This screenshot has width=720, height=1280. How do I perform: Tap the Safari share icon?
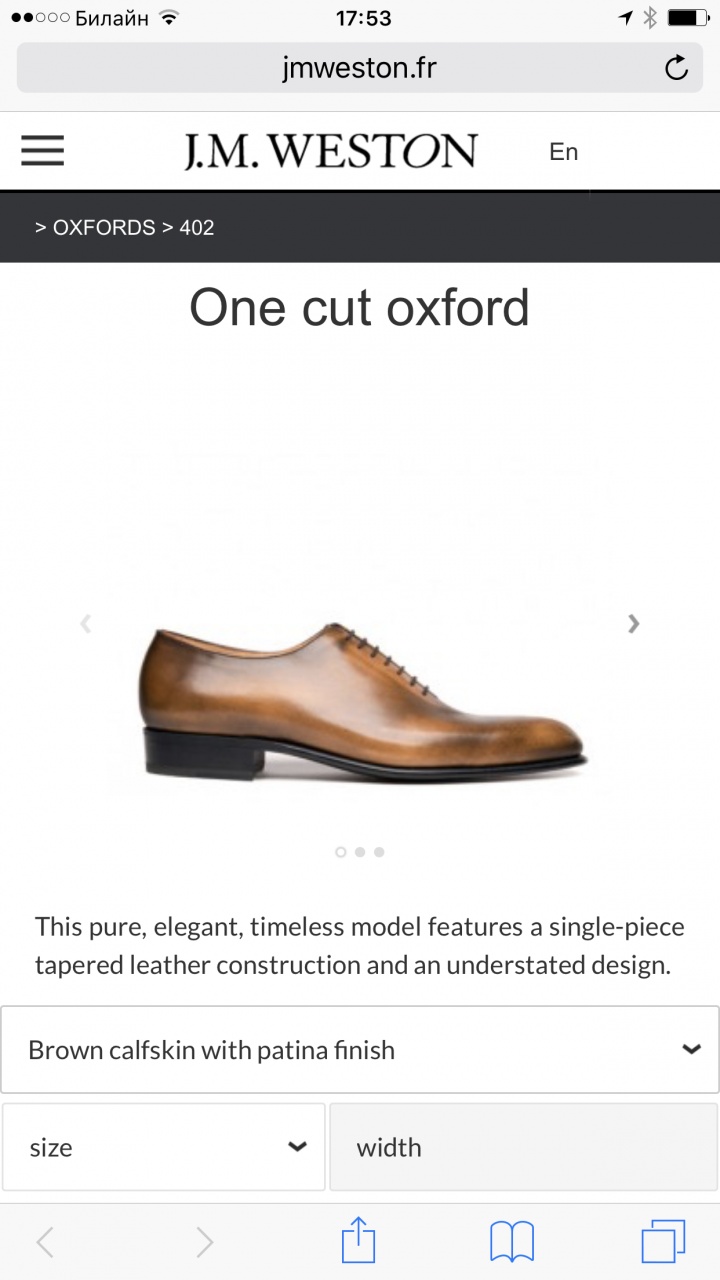(x=358, y=1242)
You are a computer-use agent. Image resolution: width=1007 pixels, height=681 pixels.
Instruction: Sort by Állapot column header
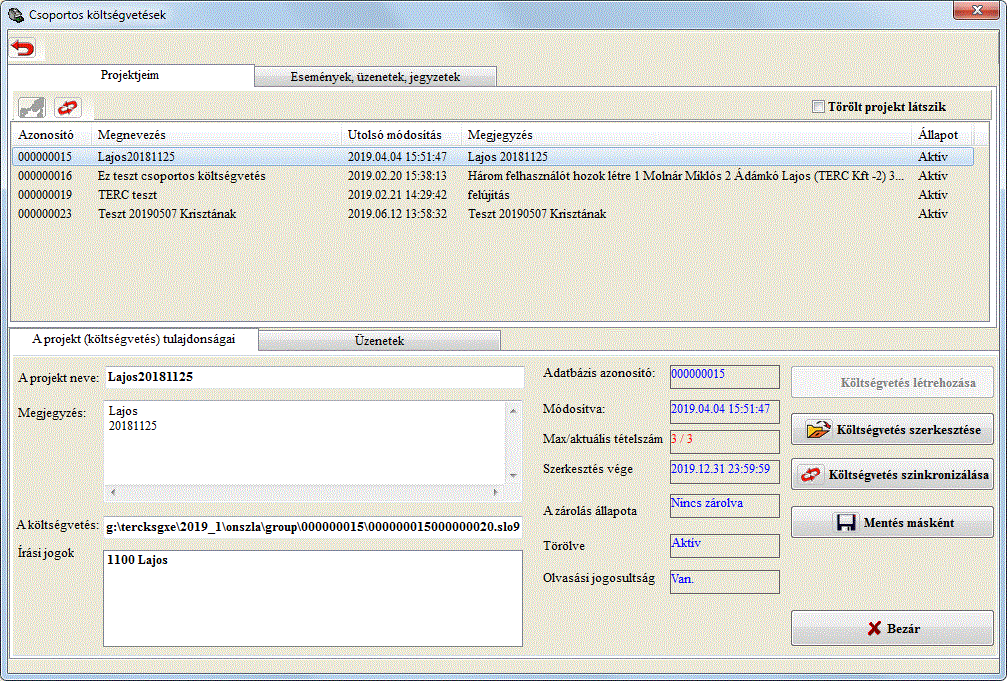pyautogui.click(x=937, y=135)
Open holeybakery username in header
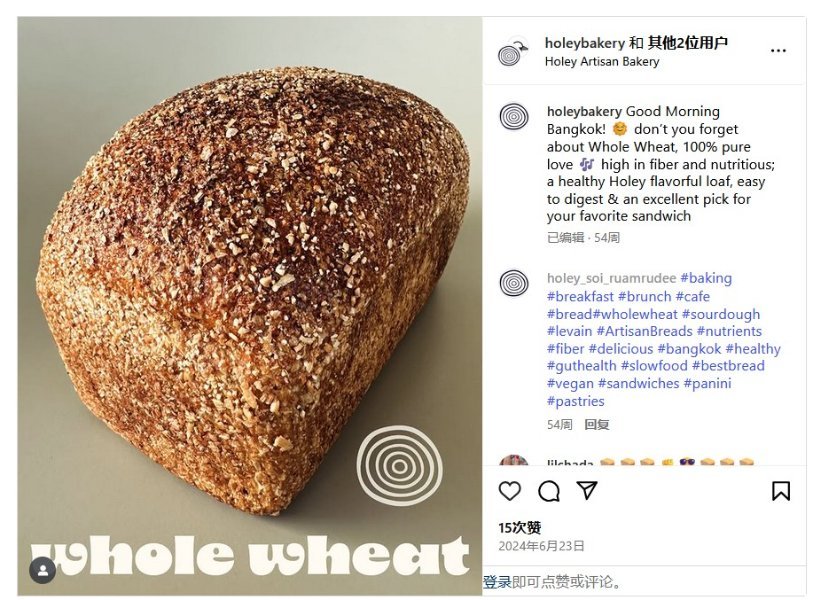The image size is (813, 600). pyautogui.click(x=584, y=43)
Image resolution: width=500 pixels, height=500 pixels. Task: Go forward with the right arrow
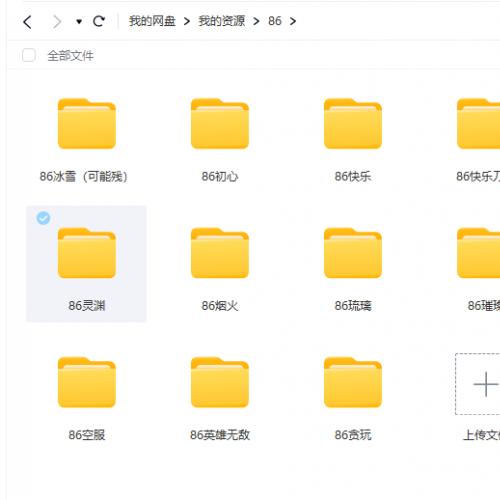click(x=57, y=22)
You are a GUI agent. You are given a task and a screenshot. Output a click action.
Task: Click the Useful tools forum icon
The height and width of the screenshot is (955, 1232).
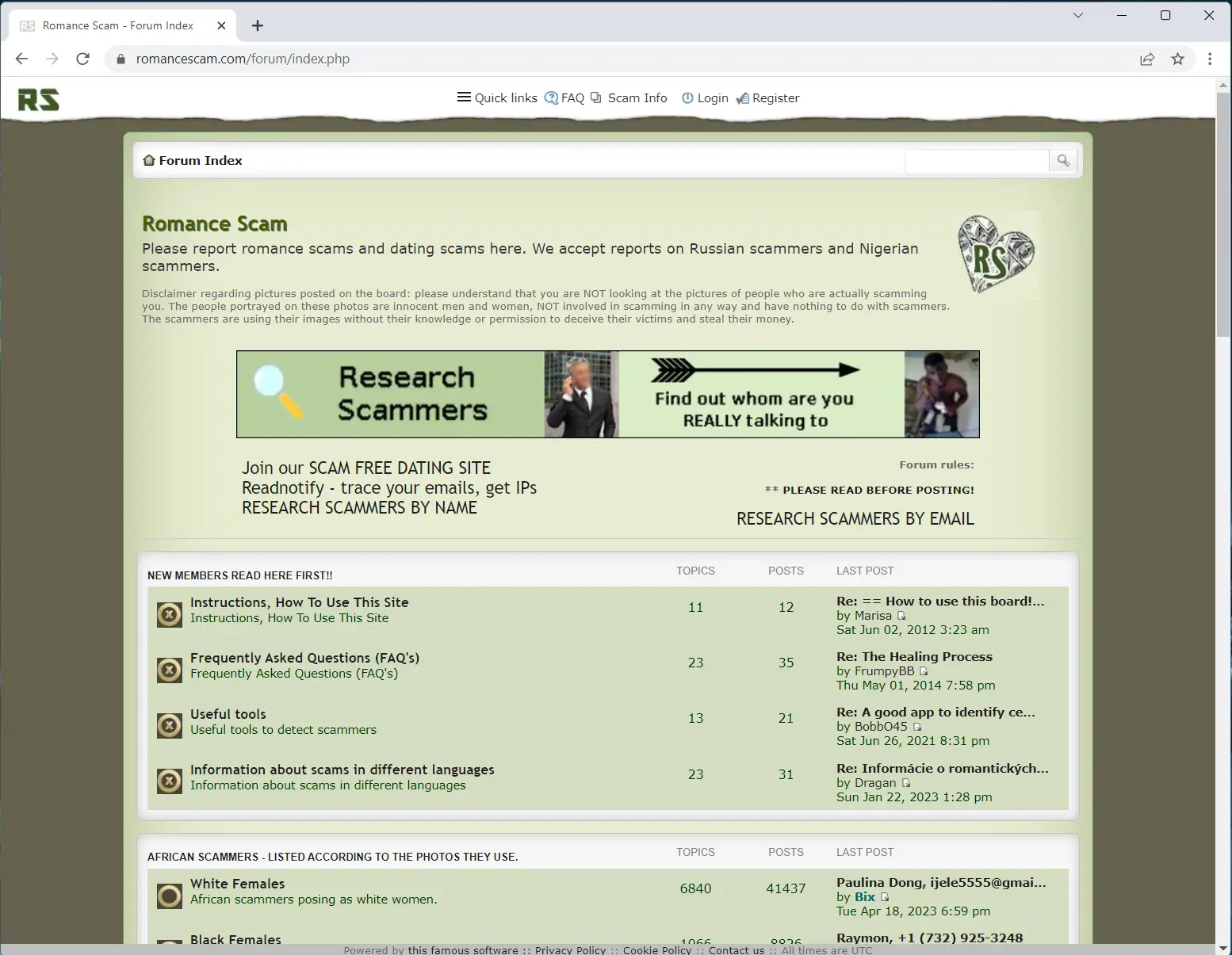click(169, 725)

_ _ _ _

_Work order_
Copy out the lines of the data where the word "agent" can be found.

_Finished task_
You are a computer-use agent. Image resolution: width=1007 pixels, height=681 pixels.
You are a GUI agent. You are given a task and a screenshot. Output a click action.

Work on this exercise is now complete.